Une électrophorèse pour contrôler la qualité
de la purification de la GFP
Pour contôler l'efficacité du processus de purification, on procède habituellement à une électrophorèse en gel de polyacrylamide, support qui ne peut être proposé aux élèves de lycée et qui sera donc remplacé par de l'agarose (moins efficace).
Electrophorèse
- gel agarose 4%, tampon Tris-Glycine-SDS
- échantillon"GFP" à tester: 10 µl d'éluat contenant la GFP, prélevés dans le tube de recueil 3, plus 10 µl de tampon de Laemmli (Tris-SDS, glycérol, bleu de bromophénol).
- échantillon "lysozyme" à tester: 5 µl de la solution de lysozyme utilisée pour la lyse des bactéries plus10 µl de tampon de Laemmli.
- dénaturation thermique des protéines présentes dans les échantillons: 5 min à 95°C.
- dépôts: 12 µl
- migration: 100 V, 45 min
- fixation du gel
- coloration par le bleu de Coomassie
Résultats
Piste 2 : essai tube de recueil 2, non concluant
Pistes 3, 4, 5 ,6 : différents tubes de recueil 3
Pistes 2, 3, 4, 5, 6, 7, 8 : tube de recueil 3 à différentes concentrations
Image en négatif
Commentaires
Les gels obtenus sont difficiles à interpréter pour plusieurs raisons : discrimination insuffisante, absence de marqueur de masse moléculaire standard, conditions dénaturantes qui annulent la fluorescence de la GFP.
Dans tous les cas, l'électrophorégramme de l'éluat recueilli dans le tube 3 présente plusieurs bandes, la purification de la GFP n'est donc que partielle, d'autres protéines ont été retenues avec la protéine d'intérêt par le support chromatographique hydrophobe.
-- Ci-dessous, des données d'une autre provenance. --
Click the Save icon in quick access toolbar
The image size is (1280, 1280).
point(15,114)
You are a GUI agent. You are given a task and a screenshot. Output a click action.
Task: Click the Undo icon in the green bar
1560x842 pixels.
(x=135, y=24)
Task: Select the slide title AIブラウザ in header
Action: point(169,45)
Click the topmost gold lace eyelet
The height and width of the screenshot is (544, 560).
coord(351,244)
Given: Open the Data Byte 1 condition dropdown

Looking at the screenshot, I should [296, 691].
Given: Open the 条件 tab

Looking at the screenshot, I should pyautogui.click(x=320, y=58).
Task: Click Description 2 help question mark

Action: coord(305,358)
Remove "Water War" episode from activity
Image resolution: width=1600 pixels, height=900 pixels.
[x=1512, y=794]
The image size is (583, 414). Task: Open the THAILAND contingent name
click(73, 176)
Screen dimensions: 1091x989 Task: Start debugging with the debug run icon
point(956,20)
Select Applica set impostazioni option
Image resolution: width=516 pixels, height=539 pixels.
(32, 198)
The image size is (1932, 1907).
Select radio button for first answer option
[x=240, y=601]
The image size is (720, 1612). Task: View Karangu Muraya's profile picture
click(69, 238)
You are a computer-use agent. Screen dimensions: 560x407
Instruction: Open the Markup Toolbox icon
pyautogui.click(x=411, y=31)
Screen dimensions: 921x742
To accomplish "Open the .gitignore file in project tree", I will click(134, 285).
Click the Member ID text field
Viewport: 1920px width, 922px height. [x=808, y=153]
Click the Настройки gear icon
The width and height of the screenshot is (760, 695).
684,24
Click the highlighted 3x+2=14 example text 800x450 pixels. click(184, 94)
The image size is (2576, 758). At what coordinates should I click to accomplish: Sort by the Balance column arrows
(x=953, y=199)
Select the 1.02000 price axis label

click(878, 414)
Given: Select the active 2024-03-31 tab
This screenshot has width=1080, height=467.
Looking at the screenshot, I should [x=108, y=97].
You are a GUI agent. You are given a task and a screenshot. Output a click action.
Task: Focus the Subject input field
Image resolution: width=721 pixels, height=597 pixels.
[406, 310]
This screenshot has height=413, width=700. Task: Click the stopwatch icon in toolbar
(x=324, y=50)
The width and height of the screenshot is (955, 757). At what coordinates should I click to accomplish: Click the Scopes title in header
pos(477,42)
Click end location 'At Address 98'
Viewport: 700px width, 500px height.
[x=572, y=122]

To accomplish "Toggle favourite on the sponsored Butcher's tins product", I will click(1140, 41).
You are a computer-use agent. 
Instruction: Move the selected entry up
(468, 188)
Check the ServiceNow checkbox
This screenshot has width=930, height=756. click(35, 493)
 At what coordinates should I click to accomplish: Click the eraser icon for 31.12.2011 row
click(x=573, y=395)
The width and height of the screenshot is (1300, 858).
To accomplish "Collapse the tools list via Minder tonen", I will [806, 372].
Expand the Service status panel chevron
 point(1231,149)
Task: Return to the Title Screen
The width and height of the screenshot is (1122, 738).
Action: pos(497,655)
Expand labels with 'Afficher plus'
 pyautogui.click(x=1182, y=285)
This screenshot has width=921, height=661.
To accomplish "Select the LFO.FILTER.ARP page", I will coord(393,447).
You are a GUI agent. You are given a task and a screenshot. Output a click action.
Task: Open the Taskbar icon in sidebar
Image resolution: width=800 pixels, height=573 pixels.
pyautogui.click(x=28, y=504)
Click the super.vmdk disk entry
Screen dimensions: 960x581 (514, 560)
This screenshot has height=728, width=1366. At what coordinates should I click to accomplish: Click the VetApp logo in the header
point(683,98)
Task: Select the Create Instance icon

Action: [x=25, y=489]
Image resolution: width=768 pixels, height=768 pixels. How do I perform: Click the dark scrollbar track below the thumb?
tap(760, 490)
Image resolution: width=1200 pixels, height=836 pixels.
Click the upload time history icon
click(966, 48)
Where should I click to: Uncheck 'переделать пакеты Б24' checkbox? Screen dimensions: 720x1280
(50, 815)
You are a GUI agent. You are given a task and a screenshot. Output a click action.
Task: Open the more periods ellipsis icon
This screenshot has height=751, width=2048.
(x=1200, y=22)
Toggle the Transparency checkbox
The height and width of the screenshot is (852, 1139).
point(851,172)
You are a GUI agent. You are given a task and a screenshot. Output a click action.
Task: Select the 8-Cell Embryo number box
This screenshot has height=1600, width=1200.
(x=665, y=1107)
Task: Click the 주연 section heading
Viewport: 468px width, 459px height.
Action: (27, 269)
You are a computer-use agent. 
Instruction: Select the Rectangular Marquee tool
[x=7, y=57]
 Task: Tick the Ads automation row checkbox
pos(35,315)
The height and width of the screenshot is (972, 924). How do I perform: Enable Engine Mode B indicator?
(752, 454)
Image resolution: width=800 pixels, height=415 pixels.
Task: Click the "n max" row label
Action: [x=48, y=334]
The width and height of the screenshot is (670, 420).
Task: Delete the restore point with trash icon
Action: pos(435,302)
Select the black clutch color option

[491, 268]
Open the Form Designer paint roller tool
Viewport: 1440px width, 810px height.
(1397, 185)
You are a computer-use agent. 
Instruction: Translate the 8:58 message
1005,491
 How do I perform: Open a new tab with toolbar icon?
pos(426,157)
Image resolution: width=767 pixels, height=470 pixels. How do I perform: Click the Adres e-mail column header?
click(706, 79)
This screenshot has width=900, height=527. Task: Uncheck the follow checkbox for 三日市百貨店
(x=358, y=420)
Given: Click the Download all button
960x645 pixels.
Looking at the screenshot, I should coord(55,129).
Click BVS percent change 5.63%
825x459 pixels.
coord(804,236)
La bande la plus éloignée du puits correspond au monomère du lysozyme (14,4 kD), celle du monomère de la GFPuv (28 kD) se trouve parmi les autres et pourrait correspondre à celle qui est repérée par une flèche.
L'exploitation des résultats reste limitée mais peut initier une discussion intéressante.